You're right that trade secret and copyright are mutually exclusive 
but the notion that an injunction against disclosing a trade secret 
can be forever goes a bit too far. Especially when coupled with 
language that the person should have known or expected to 
know...as the DVDCCA argued.

Of course apply this to software. I have trade secret software. I 
have copyrighted software and if software patents are allowed, Look 
what you've got. 20yrs on some pieces. 120yrs on others and 
forever on others. What a mess!
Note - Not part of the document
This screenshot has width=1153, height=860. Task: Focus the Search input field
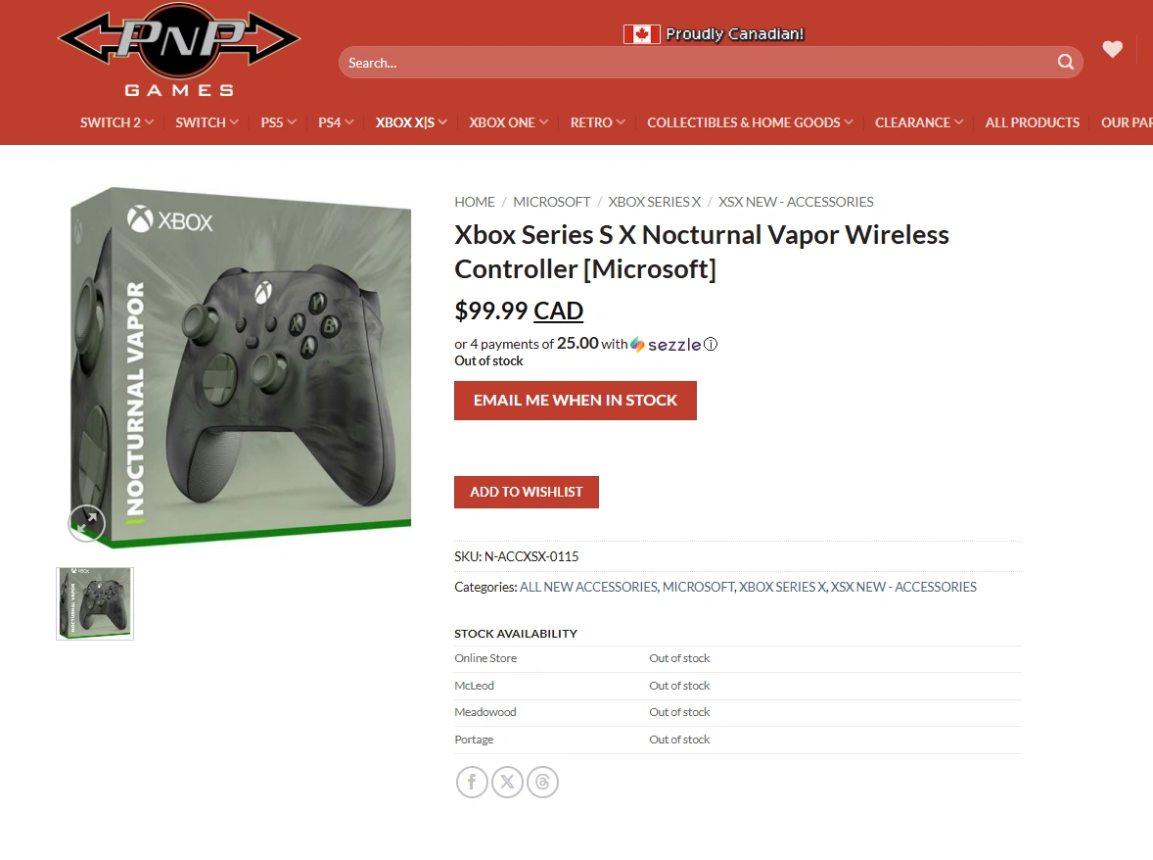coord(699,63)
So why should software merit that?

From:           	"Kroll, Dave" <Dave_Kroll@cargilldow.com>
To:             	"'dvd-discuss@eon.law.harvard.edu'" <dvd-discuss@eon.law.harvard.edu>
Subject:        	RE: [dvd-discuss] Support for Eldred Vs Ashcroft in Brunner.
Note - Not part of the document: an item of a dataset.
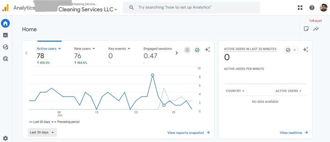Open the Google apps grid
Viewport: 330px width, 142px height.
pos(300,8)
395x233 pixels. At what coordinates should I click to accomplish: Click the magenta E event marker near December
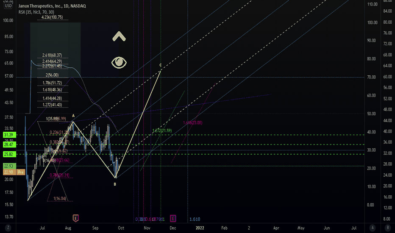coord(173,219)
Date sent:      	Sun, 4 Nov 2001 08:29:03 -0600 
Send reply to:  	dvd-discuss@eon.law.harvard.edu

> That doesn't seem right.  Trade secrets shouldn't be subordinate to
> copyright, they should be independent of copyright.  Yes, you can keep
> a trade secret for infinite time if you protect it, but once it is
> known by someone who didn't have a duty to protect it or know it was
> stolen, it's public domain.  
> 
> The contradiction (as others have stated again and again) is that one
> is able to claim something is both copyrighted and a trade secret.
> 
> 
> David Kroll
> 
>  -----Original Message-----
> From: 	microlenz@earthlink.net [mailto:microlenz@earthlink.net] 
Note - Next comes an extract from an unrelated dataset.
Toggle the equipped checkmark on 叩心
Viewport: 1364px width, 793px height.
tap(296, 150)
> Sent:	Saturday, November 03, 2001 4:42 PM
> To:	dvd-discuss@eon.law.harvard.edu
> Subject:	[dvd-discuss] Support for Eldred Vs Ashcroft in Brunner.
> 
> Read this one...
> 
> "Third, the statutory prohibition on disclosures of trade 
> secrets is of infinite duration rather than "for limited 
> Times." While the limited period of copyright protection
> authorized by the United States Constitution ensures that 
> copyrighted material will eventually pass into the public 
> domain, thereby serving the public interest by increasing
> its availability to the general public, the UTSA bars 
> disclosure of a trade secret for a potentially infinite 
> period of time, thereby ensuring that the trade secret will 
> never be disclosed to the general public."
> 
> If I read this right. Trade secrets are subordinate to 
> copyright. AN unlimited term for trade secrets  
> contradicts limited terms for copyright. So a subordinate 
> has powers exceeding as superior. Now if that's not a 
> contradiction I don't know what is.